[Excerpted data]

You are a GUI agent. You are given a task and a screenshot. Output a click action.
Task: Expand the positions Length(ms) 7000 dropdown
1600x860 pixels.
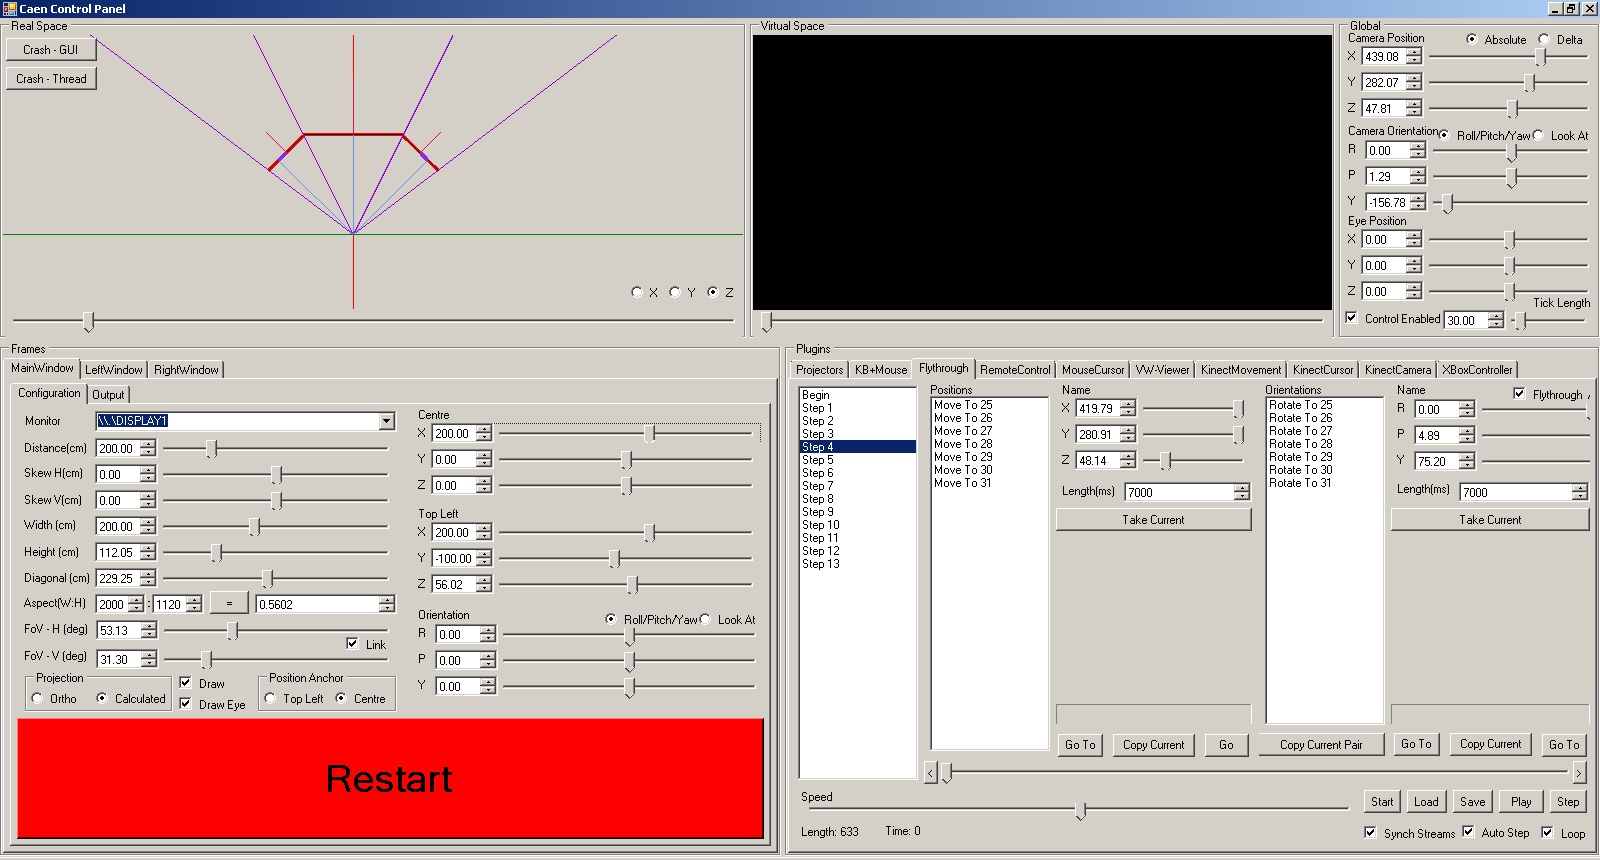(x=1241, y=492)
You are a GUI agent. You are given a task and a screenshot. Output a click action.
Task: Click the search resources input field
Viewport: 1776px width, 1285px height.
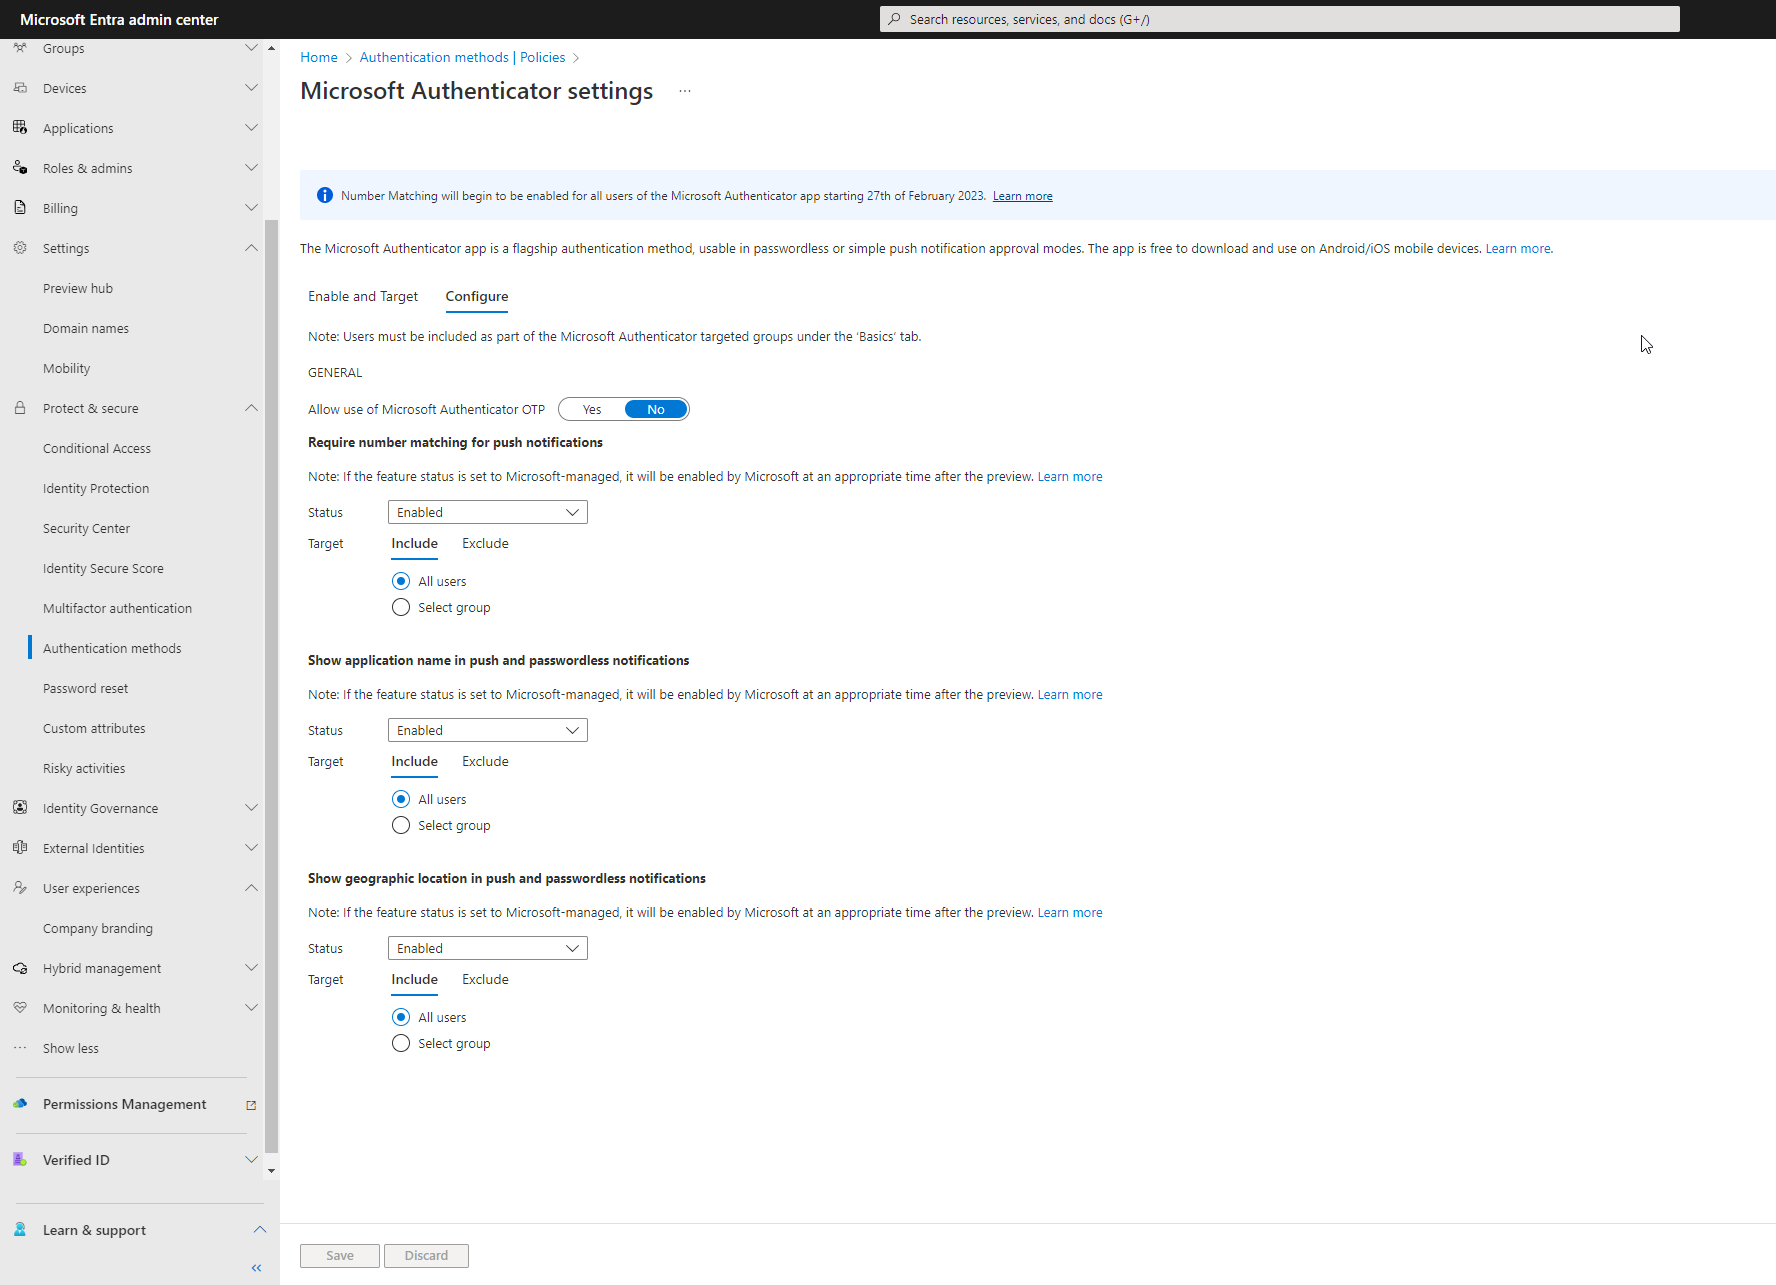pyautogui.click(x=1280, y=19)
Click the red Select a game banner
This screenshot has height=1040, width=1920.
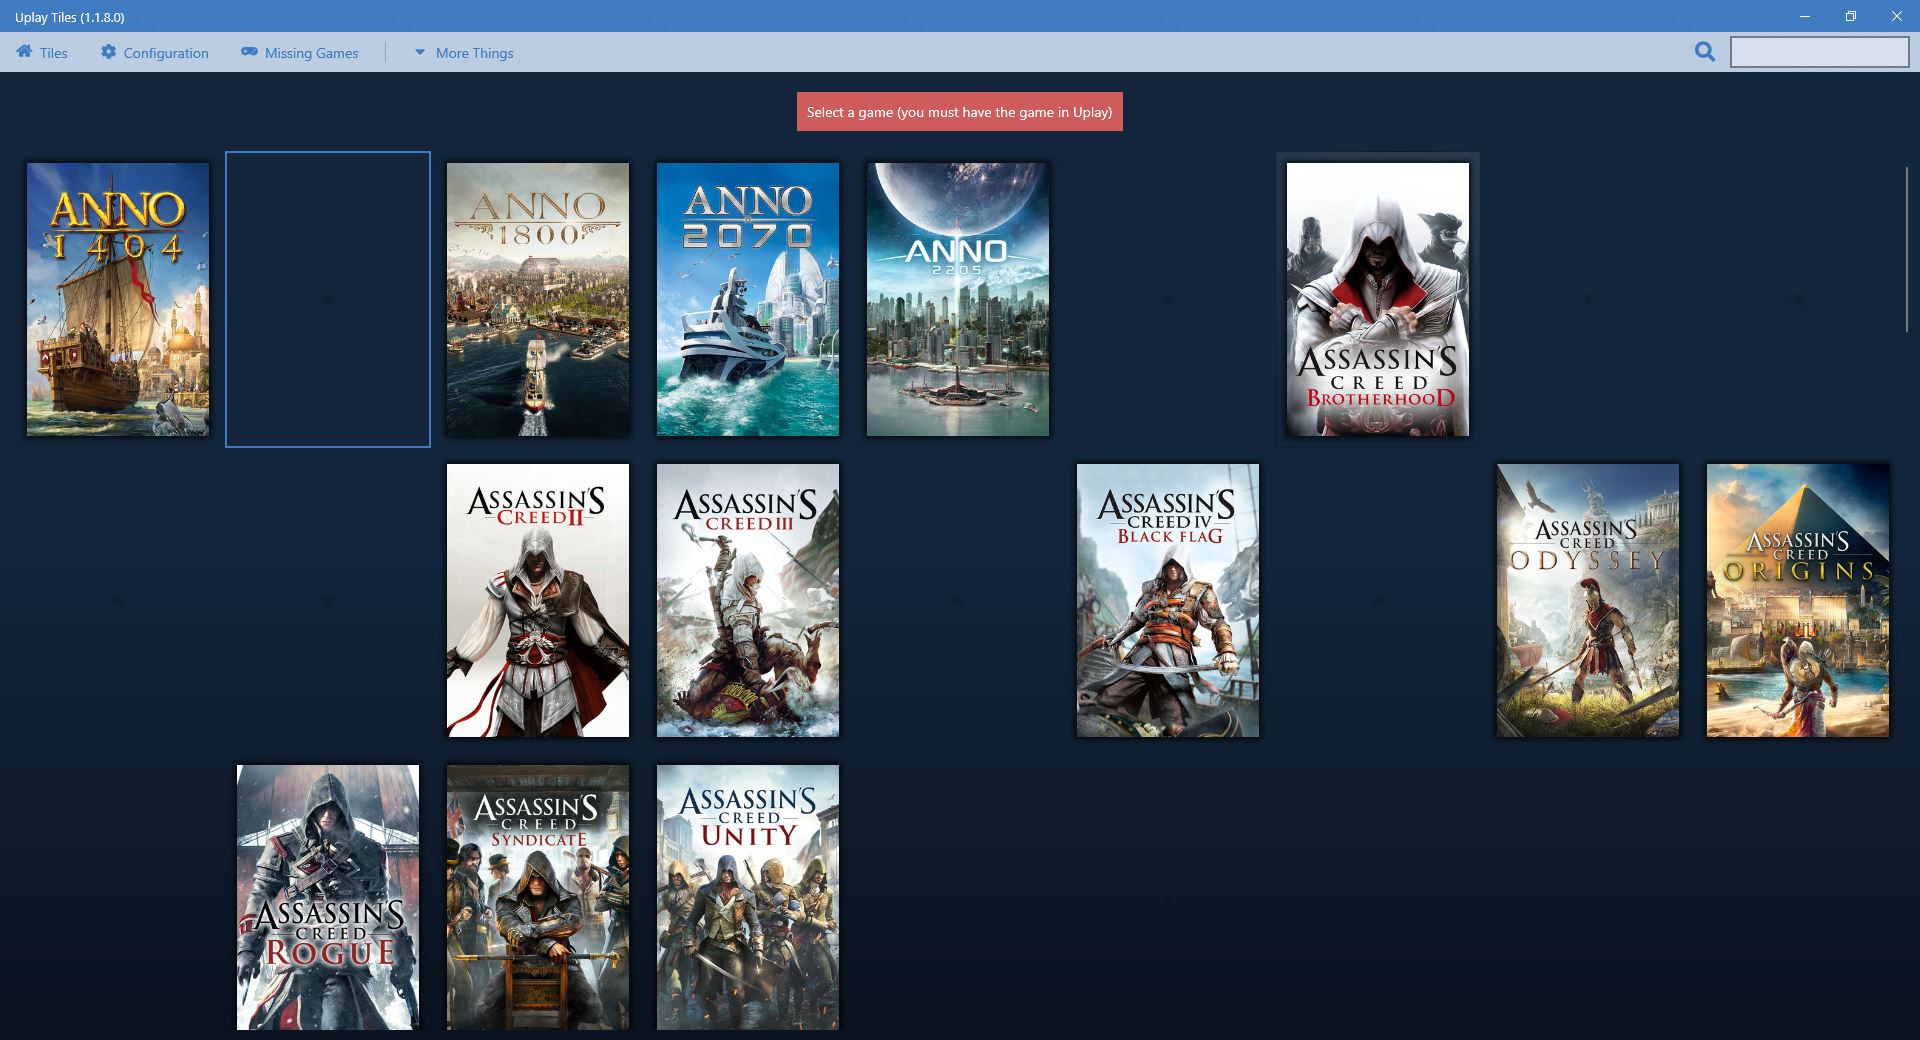(959, 112)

[/Excerpted data]

Could you copy the listing exactly, leaving out any pictures?

Solved exercise:
You are a GUI agent. You are given a task and a screenshot. Output a click action.
Task: Expand the positions Length(ms) 7000 dropdown
1600x860 pixels.
(x=1241, y=492)
You are a GUI agent. You are given a task and a screenshot. Output a click action.
Task: Click the search resources input field
Viewport: 1776px width, 1285px height.
pyautogui.click(x=1280, y=19)
Click the red Select a game banner
This screenshot has height=1040, width=1920.
(959, 112)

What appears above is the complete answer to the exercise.